She had done it so well that Ferret Eyes was completely taken in. Patricia, her brain working like oiled machinery, did not blame herself for having fallen into such a simple trap. She had had no reason to be on the alert for one; and she knew that it had not been laid for her at all. The ungodly had mistaken her for Beatrice Avery! And why shouldn't they? She was the same height and colouring, close enough to have deceived even the Saint at a distance, and she had emerged from the apartment house where Beatrice Avery lived. With the added help of the dim light she might have deceived anyone — and might go on deceiving him for a while, so long as she kept her mouth shut. It was to avoid being forced to talk too much that she had feigned that rapid faint, to give herself a chance to think over her next move.
She was aware of a throb of excitement within her. There was no fear in her — the Saint had taught her to forget such things. Instead he had bequeathed her so much of his own blithe recklessness that she saw in a flash that while she had failed with Beatrice Avery she might yet succeed in this new and unexpected quarter. It amused her to think that while the enemy wouldn't have dared to use the taxicab trick with her, they had thought it good enough for the film star, who was naturally unversed in the ways of the ungodly. And yet it was she, Patricia Holm, who had fallen for it!

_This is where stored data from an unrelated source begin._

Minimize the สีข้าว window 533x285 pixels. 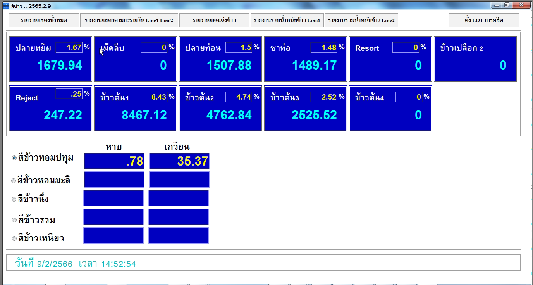[x=497, y=5]
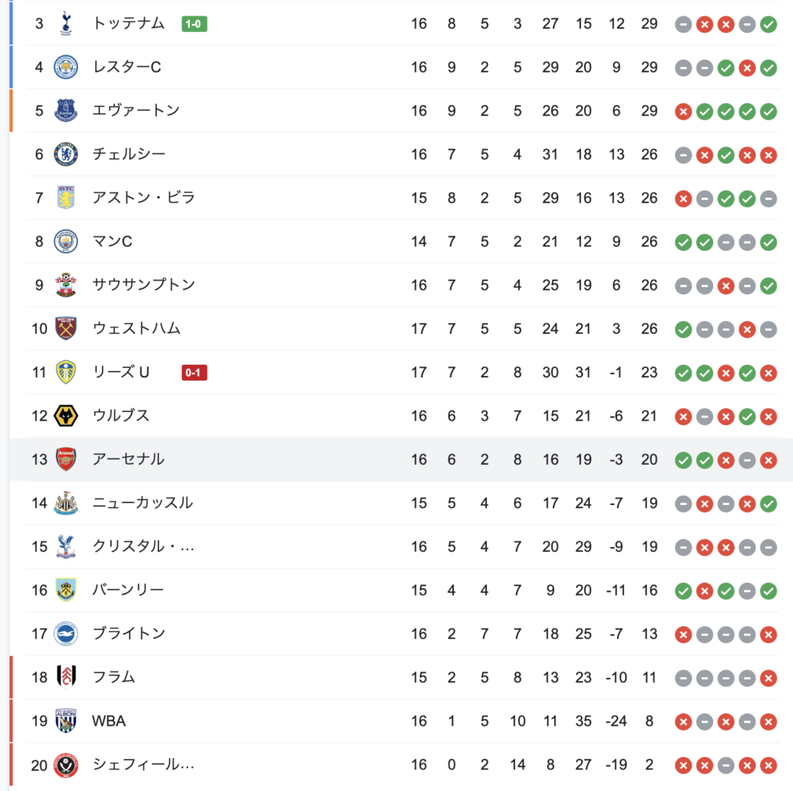Click the Newcastle crest icon

(66, 503)
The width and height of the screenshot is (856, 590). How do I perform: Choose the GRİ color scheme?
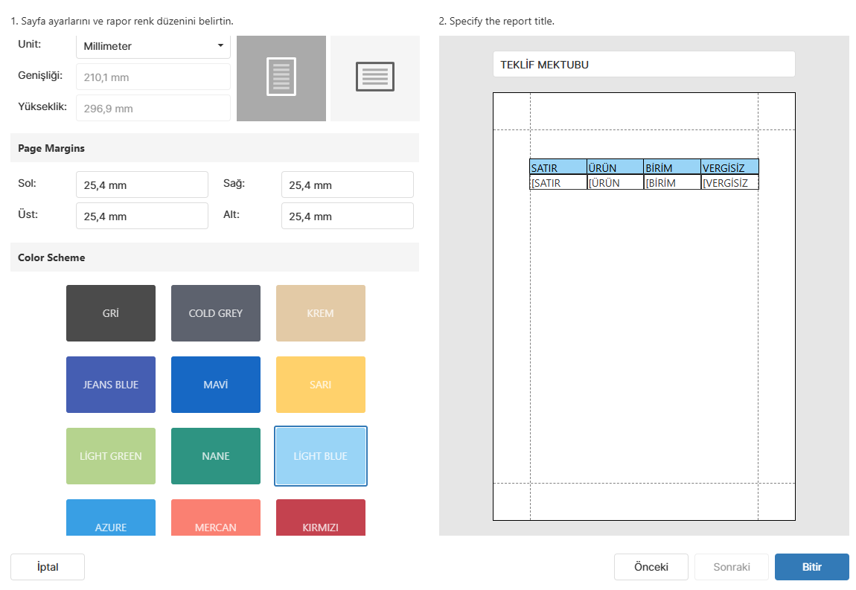111,313
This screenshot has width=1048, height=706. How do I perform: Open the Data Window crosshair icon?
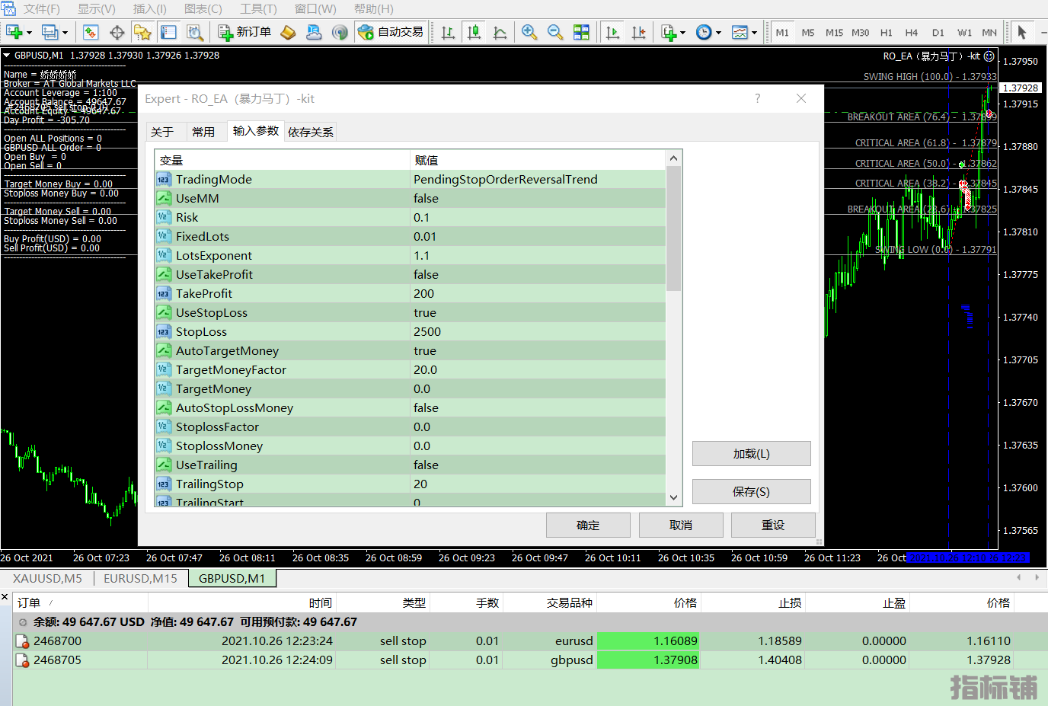117,32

It was a twist that might provide the Saint with the scent he was looking for.
She was preparing to come naturally out of her faint when the taxi bumped heavily and swung giddily round in a sharp arc. Then it came to a jerky stop, and Pat heard some doors closing. She sat half forward with a dazed look on her face.

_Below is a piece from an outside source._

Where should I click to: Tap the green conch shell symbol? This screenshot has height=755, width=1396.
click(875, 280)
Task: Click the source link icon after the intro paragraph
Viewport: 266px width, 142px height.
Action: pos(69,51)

"Take it easy, sister," said Ferret Eyes gratingly. "Nobody's going to hurt that lovely face of yours — yet."
"Where am I? What are you going to do to me?" she gasped, her voice faltering. "I'll pay!" she went on hysterically. "I tried to pay at the Dorchester. You didn't come. I had the money—"
"Tell it to somebody else," he said callously.
He forced her to get out, and she saw that the cab had been driven into an ancient garage and the doors closed on it. There was a ramshackle door at the rear, just against the cab's radiator; and he gripped her by the arm and hustled her through it and down a steep flight of stairs into a low, malodorous cellar. The taxi driver followed. An electric torchlight flashed on her out of the black darkness as she stumbled down to the bottom — and a man who was already down there behind the light drew his breath through his teeth in a long sibilant hiss.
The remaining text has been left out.